* _YOUR OBJECTIVE_:
Would you give all of the records again, exactly as they read?
--- TASK INPUTS Enclosed Below ---
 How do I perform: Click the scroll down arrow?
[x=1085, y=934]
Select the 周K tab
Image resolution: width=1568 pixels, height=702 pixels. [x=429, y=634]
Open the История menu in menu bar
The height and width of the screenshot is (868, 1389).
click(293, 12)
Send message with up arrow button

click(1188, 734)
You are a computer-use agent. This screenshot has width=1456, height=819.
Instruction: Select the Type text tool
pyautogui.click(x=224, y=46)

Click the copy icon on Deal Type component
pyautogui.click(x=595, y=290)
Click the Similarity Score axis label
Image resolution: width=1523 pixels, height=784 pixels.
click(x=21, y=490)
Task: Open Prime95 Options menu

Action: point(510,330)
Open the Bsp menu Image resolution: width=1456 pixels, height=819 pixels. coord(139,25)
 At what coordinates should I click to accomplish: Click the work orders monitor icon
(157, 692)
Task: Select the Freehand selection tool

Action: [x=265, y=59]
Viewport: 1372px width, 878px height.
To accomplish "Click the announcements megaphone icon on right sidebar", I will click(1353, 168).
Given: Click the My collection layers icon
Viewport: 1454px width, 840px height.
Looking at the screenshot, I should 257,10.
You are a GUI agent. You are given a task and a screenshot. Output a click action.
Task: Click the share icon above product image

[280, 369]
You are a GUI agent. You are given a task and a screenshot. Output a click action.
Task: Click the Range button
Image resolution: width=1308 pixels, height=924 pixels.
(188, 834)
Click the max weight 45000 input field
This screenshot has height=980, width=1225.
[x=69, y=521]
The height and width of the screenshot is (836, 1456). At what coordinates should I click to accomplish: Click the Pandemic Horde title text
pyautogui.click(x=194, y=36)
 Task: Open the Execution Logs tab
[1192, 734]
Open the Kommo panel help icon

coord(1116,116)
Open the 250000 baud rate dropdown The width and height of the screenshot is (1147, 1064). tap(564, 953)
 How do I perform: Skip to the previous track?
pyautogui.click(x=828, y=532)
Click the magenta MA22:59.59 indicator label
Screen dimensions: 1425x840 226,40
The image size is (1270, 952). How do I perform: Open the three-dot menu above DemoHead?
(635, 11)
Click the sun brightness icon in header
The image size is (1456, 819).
--- End of Enclosed TASK INPUTS ---
* _ANSWER FOR THE TASK_:
 How do I perform: Click the scroll down arrow?
[x=1085, y=934]
Select the 周K tab
Image resolution: width=1568 pixels, height=702 pixels. [x=429, y=634]
Open the История menu in menu bar
The height and width of the screenshot is (868, 1389).
click(293, 12)
Send message with up arrow button

click(1188, 734)
You are a computer-use agent. This screenshot has width=1456, height=819.
Instruction: Select the Type text tool
pyautogui.click(x=224, y=46)

Click the copy icon on Deal Type component
pyautogui.click(x=595, y=290)
Click the Similarity Score axis label
Image resolution: width=1523 pixels, height=784 pixels.
click(x=21, y=490)
Task: Open Prime95 Options menu

Action: point(510,330)
Open the Bsp menu Image resolution: width=1456 pixels, height=819 pixels. coord(139,25)
 At what coordinates should I click to accomplish: Click the work orders monitor icon
(157, 692)
Task: Select the Freehand selection tool

Action: [x=265, y=59]
Viewport: 1372px width, 878px height.
To accomplish "Click the announcements megaphone icon on right sidebar", I will click(1353, 168).
Given: Click the My collection layers icon
Viewport: 1454px width, 840px height.
Looking at the screenshot, I should 257,10.
You are a GUI agent. You are given a task and a screenshot. Output a click action.
Task: Click the share icon above product image

[280, 369]
You are a GUI agent. You are given a task and a screenshot. Output a click action.
Task: Click the Range button
Image resolution: width=1308 pixels, height=924 pixels.
(188, 834)
Click the max weight 45000 input field
This screenshot has height=980, width=1225.
[x=69, y=521]
The height and width of the screenshot is (836, 1456). At what coordinates should I click to accomplish: Click the Pandemic Horde title text
pyautogui.click(x=194, y=36)
 Task: Open the Execution Logs tab
[1192, 734]
Open the Kommo panel help icon

coord(1116,116)
Open the 250000 baud rate dropdown The width and height of the screenshot is (1147, 1064). tap(564, 953)
 How do I perform: Skip to the previous track?
pyautogui.click(x=828, y=532)
Click the magenta MA22:59.59 indicator label
Screen dimensions: 1425x840 226,40
The image size is (1270, 952). How do I perform: Open the three-dot menu above DemoHead?
(635, 11)
Click the sun brightness icon in header
The image size is (1456, 819).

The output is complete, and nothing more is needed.